(Stored records)
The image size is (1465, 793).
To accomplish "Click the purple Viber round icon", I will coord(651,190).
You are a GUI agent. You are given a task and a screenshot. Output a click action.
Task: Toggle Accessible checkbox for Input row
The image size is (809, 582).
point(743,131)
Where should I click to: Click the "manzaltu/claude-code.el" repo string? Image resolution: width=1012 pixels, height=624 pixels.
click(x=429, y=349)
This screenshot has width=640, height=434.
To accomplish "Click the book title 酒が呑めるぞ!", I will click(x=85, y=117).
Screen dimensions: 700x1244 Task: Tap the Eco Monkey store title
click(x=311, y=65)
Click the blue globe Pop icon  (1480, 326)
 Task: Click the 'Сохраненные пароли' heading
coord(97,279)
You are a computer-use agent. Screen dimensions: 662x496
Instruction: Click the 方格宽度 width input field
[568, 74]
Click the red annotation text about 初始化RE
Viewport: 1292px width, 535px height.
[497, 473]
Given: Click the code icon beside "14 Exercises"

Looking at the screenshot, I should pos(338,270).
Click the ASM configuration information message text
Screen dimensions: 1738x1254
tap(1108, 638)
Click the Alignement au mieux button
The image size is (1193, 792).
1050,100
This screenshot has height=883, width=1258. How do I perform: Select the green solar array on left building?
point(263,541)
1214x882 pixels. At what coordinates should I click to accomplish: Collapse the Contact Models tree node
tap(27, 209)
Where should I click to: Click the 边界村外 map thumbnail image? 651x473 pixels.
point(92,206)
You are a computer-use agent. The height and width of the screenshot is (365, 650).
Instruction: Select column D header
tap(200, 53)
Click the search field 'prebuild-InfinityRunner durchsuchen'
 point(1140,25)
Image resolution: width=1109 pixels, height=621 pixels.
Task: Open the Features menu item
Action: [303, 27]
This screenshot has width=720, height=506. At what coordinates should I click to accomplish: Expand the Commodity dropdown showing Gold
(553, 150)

Work instructions:
Nothing but a number should be given: the count of lines above that include the string "will".

Task answer:
2